■ **Tareas del ejercicio**
• A. En el texto sobre el caos del país, ¿en qué se convirtió la flecha pintada en la calle?
• B. Según el texto sobre el caos del país, ¿por qué no nos sorprendería que alguien se cortara el ojo? Responde en una a tres oraciones.
• C. Prosigue el texto sobre el caos del país a partir de su última oración.

■ **Sección de texto**
* * *
Lo que viene

Todo se ha vuelto tan extraño. Este es el país en que el que una flecha pintada en la calle dejó de ser un indicador obligatorio sobre el sentido de la circulación y pasó a ser más bien algo así como un acto de costumbre. Cualquier cosa que haga una persona en este país tiene que ver más con su estructura interna que con la organización sistemática de la sociedad. Es decir, somos un país en el que cada quien hace sus normas. Y si haces el ejercicio y te pones a ver, sí. Esto es el caos.

Uno lo ve por ejemplo en una intersección en hora pico. Las ganas de salir corriendo son difíciles de reprimir. Ni hablar en un automercado. Ni hablar de las ganas de gritar cuando uno escucha a un funcionario del gobierno, con toda la parafernalia que implica el tener un puesto de alto rango y escuchar cosas que sólo pueden ser clasificadas como disparates. A veces pareciera que estuviésemos viendo una película de Luis Buñuel en 3D. Y entonces, algún momento alguien ¿se corta el ojo? Si eso sucediera no nos sorprendería. Pareciera que en cuanto a locura ya estamos curados en salud. Todo lo que parecía improbable ha sucedido. Cosas tan surrealistas como que aquel quien controla los dólares da un discurso diciendo que va a arrebatar los dólares al que los controla. Yo sé. Yo tampoco entiendo.
Teorías. Explicaciones. Rumores. Uno se basa en la historia. Uno pide consejo. Uno trata de pensar cuál será la mejor decisión y sigue, tal vez en un dilema que comenzó incluso antes de diciembre del 1998. Me voy. Me quedo. Me arraigo. Vivo en negación. Planifico. Me deprimo. ¿Hasta cuándo?
* * *
■ **Datos proporcionados**
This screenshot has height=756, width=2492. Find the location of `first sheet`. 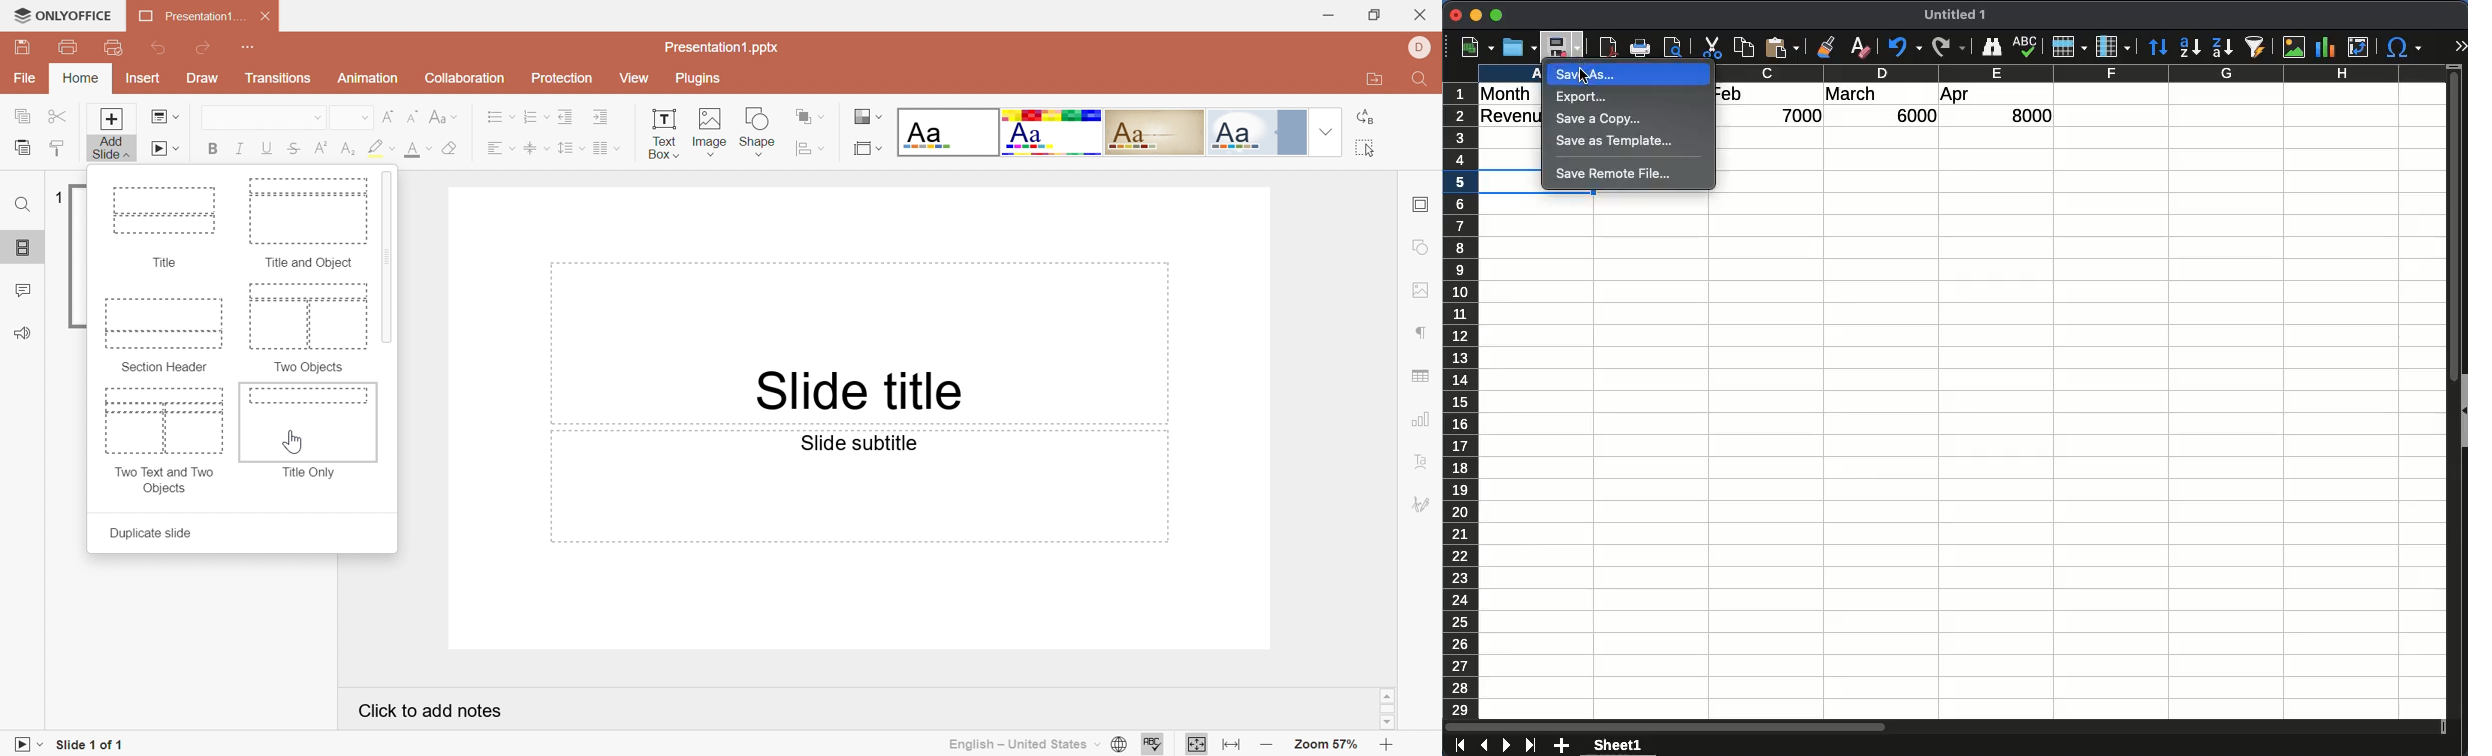

first sheet is located at coordinates (1458, 746).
* * *
■ **Respuestas por tarea**
• A. Dejó de ser un indicador obligatorio sobre el sentido de la circulación y pasó a ser algo así como un acto de costumbre.

• B. No nos sorprendería porque, en cuanto a locura, ya estamos curados en salud. Todo lo que parecía improbable ya ha sucedido.

• C.
La calle está muy ruda. Es la inseguridad. Es la grosería. Es el atropello. Y no es nada más el enchufado. El opositor disfrazado que se puso la cacucha tricolor de la forma más hipócrita que te invitó un traguito pagado con el último guiso que armó con el gobierno, cantaron por los viejos tiempos y al poco tiempo pasó algo que te hizo abrir los ojos. Sí. Hoy en día todos conocemos alguien que ve las Kardashian y que está enchufado con el gobierno. Y uno siente que el mundo se le viene encima. Pero yo sí debo decir, por cada enchufado que he descubierto conozco a diez que están hartos de la vagabundería, y que hoy en día tiene tolerancia cero ante el ladrón, y que están claros, que el te roba a punta de pistola desde una moto no es más malandro que el que negocia una comisión, whiskey de por medio diciendo, es que algo tiene que quedá pa papá. Poco a poco las caretas están cayendo. Ahora, una de las cosas que más temía ver caer era el ánimo del venezolano.
Y la verdad, en estos últimos dáis he notado que no estamos tristes. Estamos preocupados. Estamos apagados. Pero sobre todo estamos hartos. Hartos. Hartos. Pero hartos de verdad.

Es que esto es como si hubiésemos estado años y años tratando de graduarnos, como dice un amigo mío y simplemente no pasamos la materia. Y todas las veces parece que es la definitiva. O nos hundimos o salimos a flote. Y vamos viviendo como si aquí sólo queda una de dos.
Pero por primera vez se siente que ya no es un tema de elecciones. Ya no depende ni del que no está, ni del que no ganó, o del que ganó para representar a los que sienten que nunca han ganado. Ahora se siente por primera vez que es una de más de la mitad de un país. Un grupo de gente que cada vez es más grande que se está dando cuenta que esto jamás fue cosa de una sola persona. Ni la destrucción la hizo uno solo, ni la reconstrucción depende de una sola persona.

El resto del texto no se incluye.